§ Texto fornecido
Governo aumenta imposto sobre cigarros para compensar redução sobre combustíveis

O governo federal anunciou nesta segunda-feira, 6 de abril de 2026, um pacote de medidas para conter a alta dos preços dos combustíveis. Entre as ações está a isenção de tributos sobre o querosene de aviação e o biodiesel, além de subsídios ao diesel, com custo estimado em bilhões de reais. Para compensar a perda de arrecadação, o Executivo decidiu elevar o Imposto sobre Produtos Industrializados incidente sobre cigarros.

A alíquota específica do IPI vai subir de R$ 2,25 para R$ 3,50 por maço ou box com 20 unidades. O preço mínimo de venda no varejo também aumentará, de R$ 6,50 para R$ 7,50. A medida deve gerar cerca de R$ 1,2 bilhão em receita extra ainda em 2026, segundo o Ministério da Fazenda.

§ Trabalho pedido
1. Segundo o texto sobre o imposto dos cigarros, para quanto vai subir a alíquota específica do IPI?
2. Dê seguimento ao texto sobre o aumento do imposto dos cigarros a partir da última frase apresentada.

Dados de localização por coordenadas de pixel:
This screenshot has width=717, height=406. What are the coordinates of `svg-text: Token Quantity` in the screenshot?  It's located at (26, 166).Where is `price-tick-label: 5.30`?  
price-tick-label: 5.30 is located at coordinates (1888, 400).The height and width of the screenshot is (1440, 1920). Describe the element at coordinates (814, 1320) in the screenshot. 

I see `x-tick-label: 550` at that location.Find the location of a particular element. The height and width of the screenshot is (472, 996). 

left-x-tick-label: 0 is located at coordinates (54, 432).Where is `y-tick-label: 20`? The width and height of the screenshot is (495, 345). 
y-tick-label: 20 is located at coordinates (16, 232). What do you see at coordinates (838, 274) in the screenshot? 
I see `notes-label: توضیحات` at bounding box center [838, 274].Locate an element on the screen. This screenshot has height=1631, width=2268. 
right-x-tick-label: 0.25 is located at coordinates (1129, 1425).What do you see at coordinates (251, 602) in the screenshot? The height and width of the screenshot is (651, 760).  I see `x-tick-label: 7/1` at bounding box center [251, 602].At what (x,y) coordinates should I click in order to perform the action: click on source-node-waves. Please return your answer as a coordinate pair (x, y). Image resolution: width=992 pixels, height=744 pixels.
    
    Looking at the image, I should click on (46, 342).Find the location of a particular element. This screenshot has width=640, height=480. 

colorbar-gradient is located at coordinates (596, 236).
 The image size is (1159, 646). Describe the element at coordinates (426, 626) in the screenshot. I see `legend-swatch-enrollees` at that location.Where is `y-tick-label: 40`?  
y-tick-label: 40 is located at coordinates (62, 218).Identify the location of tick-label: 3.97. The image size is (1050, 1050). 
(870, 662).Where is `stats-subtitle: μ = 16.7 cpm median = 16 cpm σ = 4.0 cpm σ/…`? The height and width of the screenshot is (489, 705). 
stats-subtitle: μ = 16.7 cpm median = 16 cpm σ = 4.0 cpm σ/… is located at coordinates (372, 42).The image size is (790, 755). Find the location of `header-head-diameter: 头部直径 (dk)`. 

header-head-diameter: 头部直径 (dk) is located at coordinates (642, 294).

§ Respostas por tarefa
1. Para R$ 3,50 por maço ou box com 20 unidades.

2.
O ministro Dario Durigan afirmou que o ajuste no cigarro, somado a outros fatores como o aumento do imposto de exportação sobre petróleo e a alta na cotação do barril, vai equilibrar as contas públicas sem impactar o bolso do consumidor de combustíveis. A iniciativa faz parte de um esforço maior para mitigar os efeitos da volatilidade internacional do petróleo, agravada por tensões no Oriente Médio.

Especialistas observam que aumentos anteriores no imposto do cigarro ajudaram a reduzir o consumo e elevar a arrecadação, embora o setor de tabaco critique o impacto sobre a indústria. A medida entra em vigor nos próximos meses e reforça a estratégia de usar tributos sobre produtos nocivos à saúde como ferramenta fiscal.